Ingatan Jenna kembali mundur ke dalam waktu dua minggu lalu. Saat orangtua dan kakeknya menegaskan bahwa pemilihan tanggal pernikahan harus dilaksanakan pada bulan baik. Baik menurut sang kakek. Meski belum fix, Jenna tahu usulan darinya untuk menikah pada tanggal cantik akan berakhir dengan coretan merah.
Satura menangkap redup mata kucing berbingkai bulu mata panjang itu. Buru-buru diusapnya ubun-ubun Jenna dengan lembut. “Semangat lagi, dong?” pintanya.
Tarikan napas panjang keluar dari hidung Jenna. Lalu, gadis itu menarik dua ujung bibirnya agar melebar. Deretan gigi putih dan rapi tampak berbaris kala senyum itu muncul kembali.
“Kamu nggak tanya aku minta mahar apa?” Suara Jenna kembali renyah. Kening Satura berkerut.
“Anaphalis javanica dari Semeru!” seru Jenna kemudian.
“Edelweiss?”
Jenna mengangguk mantap. “Bulan depan kamu ke sana, kan?”
Satura diam. Tangannya bersedekap. Matanya mendelik, melirik Jenna yang tengah menatapnya penuh harap.
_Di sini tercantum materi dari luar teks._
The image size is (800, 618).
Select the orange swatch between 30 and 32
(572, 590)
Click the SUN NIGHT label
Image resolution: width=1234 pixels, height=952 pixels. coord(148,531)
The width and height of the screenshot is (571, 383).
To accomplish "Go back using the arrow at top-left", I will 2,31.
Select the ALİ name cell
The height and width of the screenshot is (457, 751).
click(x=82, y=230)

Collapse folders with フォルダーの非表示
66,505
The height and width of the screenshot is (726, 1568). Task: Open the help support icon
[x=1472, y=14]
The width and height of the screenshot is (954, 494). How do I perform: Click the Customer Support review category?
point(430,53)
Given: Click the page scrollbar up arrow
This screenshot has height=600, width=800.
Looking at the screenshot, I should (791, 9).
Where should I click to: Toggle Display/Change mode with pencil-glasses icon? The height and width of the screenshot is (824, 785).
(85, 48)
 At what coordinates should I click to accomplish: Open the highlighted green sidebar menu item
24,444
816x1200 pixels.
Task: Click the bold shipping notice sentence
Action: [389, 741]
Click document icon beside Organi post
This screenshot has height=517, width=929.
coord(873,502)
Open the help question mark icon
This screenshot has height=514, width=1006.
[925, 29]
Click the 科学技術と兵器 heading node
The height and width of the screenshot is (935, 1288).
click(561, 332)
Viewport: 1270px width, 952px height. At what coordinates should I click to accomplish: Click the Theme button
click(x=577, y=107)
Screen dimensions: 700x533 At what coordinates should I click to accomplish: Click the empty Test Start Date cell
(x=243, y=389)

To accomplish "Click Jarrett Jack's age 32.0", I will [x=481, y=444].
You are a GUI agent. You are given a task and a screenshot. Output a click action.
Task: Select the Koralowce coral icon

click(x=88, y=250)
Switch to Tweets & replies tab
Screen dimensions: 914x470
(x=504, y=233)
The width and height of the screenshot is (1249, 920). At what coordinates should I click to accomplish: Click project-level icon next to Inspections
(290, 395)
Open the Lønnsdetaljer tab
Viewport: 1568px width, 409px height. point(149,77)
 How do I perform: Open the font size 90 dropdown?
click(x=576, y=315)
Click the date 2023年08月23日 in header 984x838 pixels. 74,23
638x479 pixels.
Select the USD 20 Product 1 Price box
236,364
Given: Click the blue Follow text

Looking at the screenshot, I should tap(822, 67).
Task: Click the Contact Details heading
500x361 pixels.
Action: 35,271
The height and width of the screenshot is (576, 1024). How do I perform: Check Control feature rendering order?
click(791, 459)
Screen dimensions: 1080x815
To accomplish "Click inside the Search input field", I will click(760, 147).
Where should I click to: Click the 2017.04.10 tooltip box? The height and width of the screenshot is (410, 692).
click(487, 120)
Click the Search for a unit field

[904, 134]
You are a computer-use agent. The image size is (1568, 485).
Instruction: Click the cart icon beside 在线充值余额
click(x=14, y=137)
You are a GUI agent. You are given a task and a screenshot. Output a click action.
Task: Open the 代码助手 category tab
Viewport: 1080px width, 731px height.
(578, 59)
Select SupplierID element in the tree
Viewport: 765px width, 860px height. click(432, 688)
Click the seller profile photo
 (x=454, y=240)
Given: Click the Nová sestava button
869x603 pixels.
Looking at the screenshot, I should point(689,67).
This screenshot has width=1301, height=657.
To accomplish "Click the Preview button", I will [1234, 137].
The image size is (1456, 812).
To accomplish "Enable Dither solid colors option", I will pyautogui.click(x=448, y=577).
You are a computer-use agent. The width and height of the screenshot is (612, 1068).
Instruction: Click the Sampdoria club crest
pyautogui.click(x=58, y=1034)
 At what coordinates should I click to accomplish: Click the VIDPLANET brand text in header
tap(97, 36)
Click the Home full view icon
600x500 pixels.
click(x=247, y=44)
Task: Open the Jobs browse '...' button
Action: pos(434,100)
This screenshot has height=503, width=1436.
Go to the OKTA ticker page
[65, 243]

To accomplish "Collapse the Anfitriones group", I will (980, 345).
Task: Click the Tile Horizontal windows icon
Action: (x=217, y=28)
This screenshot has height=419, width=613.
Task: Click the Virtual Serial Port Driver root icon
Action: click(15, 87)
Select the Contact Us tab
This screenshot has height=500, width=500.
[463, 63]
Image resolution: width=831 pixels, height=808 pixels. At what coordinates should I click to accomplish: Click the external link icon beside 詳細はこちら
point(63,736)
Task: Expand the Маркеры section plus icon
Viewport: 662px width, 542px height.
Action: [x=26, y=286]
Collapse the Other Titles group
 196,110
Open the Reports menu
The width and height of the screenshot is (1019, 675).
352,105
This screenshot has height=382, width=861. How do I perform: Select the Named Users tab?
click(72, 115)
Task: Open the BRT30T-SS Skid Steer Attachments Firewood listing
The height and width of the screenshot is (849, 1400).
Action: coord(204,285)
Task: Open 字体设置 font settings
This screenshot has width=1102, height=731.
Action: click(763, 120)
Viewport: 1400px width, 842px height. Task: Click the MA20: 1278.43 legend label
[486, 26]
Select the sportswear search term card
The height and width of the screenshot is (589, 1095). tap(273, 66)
Seperti kucing yang minta dimanja.
“Bisa, kan?” Jenna sedikit merajuk. Satura hanya mengulas satu senyum. Senyum pengabulan menurut Jenna, tetapi getir bagi Satura. Ia tak akan pernah mengizinkan segala bentuk kecewa yang hadir pada diri Jenna datang darinya.
Kini mata Satura terpejam. Dua tangannya ditangkupkan menjadi satu menopang dagu. Dahinya berkerut, sesekali.